ASSIGNMENT
Your answer should be the lines below from the one with "[Arquiprojeto] (55, 45)" to the one with "[PASTILHA RESINADA – STONE", both included, given again exactly and with nothing added.

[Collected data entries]
━━━━━━━━━━━━━━━━━━━━━━━━━━━━━━
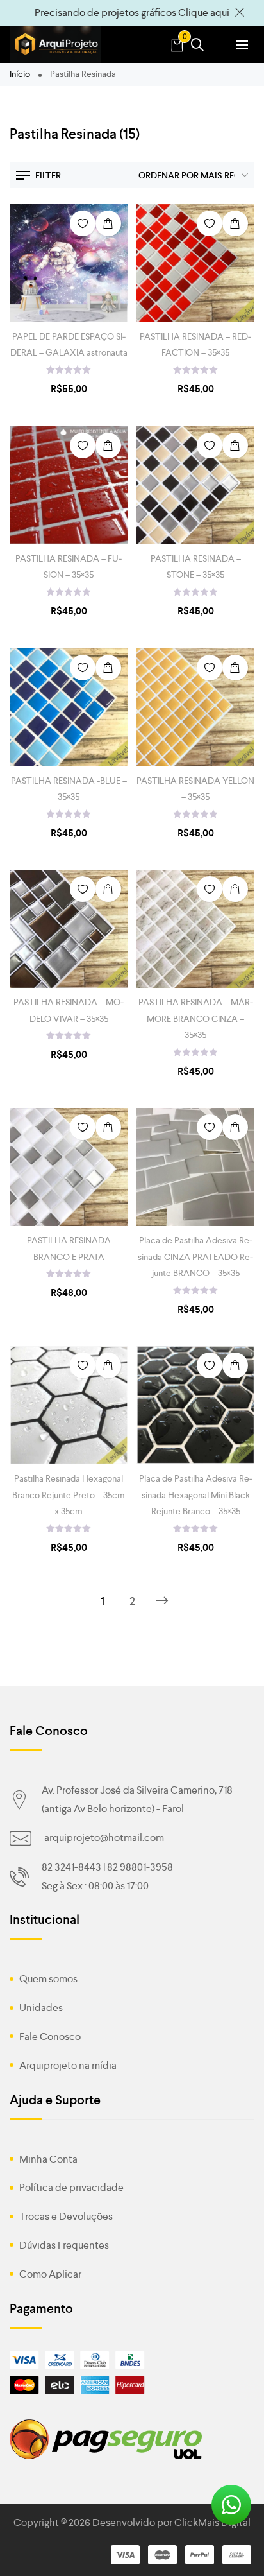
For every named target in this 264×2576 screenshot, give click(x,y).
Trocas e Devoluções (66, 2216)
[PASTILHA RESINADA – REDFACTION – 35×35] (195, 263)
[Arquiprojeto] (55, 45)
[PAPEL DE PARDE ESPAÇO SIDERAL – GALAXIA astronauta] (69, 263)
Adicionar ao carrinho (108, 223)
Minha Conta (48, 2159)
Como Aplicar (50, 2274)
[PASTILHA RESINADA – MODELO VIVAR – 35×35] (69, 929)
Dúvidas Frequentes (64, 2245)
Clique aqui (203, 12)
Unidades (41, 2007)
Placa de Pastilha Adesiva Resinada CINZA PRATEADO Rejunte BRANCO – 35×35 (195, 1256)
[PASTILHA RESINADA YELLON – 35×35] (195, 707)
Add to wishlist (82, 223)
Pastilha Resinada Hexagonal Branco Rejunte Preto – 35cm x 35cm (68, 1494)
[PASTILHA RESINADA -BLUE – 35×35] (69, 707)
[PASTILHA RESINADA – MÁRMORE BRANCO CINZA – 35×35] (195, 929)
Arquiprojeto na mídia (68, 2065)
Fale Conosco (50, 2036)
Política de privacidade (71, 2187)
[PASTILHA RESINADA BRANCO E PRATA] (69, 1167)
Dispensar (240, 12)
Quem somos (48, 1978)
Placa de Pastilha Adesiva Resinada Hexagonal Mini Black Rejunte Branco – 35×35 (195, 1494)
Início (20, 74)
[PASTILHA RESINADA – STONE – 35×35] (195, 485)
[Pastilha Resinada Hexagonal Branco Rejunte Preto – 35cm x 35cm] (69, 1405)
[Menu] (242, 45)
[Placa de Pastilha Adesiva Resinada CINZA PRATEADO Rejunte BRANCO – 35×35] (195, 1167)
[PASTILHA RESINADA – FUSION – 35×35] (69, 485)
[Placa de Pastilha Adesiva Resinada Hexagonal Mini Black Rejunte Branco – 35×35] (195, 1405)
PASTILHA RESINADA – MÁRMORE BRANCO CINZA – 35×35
━━━━━━━━━━━━━━━━━━━━━━━━━━━━━━
RESPONSE
[Arquiprojeto] (55, 45)
[PAPEL DE PARDE ESPAÇO SIDERAL – GALAXIA astronauta] (69, 263)
Adicionar ao carrinho (108, 223)
Minha Conta (48, 2159)
Como Aplicar (50, 2274)
[PASTILHA RESINADA – MODELO VIVAR – 35×35] (69, 929)
Dúvidas Frequentes (64, 2245)
Clique aqui (203, 12)
Unidades (41, 2007)
Placa de Pastilha Adesiva Resinada CINZA PRATEADO Rejunte BRANCO – 35×35 (195, 1256)
[PASTILHA RESINADA YELLON – 35×35] (195, 707)
Add to wishlist (82, 223)
Pastilha Resinada Hexagonal Branco Rejunte Preto – 35cm x 35cm (68, 1494)
[PASTILHA RESINADA -BLUE – 35×35] (69, 707)
[PASTILHA RESINADA – MÁRMORE BRANCO CINZA – 35×35] (195, 929)
Arquiprojeto na mídia (68, 2065)
Fale Conosco (50, 2036)
Política de privacidade (71, 2187)
[PASTILHA RESINADA BRANCO E PRATA] (69, 1167)
Dispensar (240, 12)
Quem somos (48, 1978)
Placa de Pastilha Adesiva Resinada Hexagonal Mini Black Rejunte Branco – 35×35 (195, 1494)
Início (20, 74)
[PASTILHA RESINADA – STONE – 35×35] (195, 485)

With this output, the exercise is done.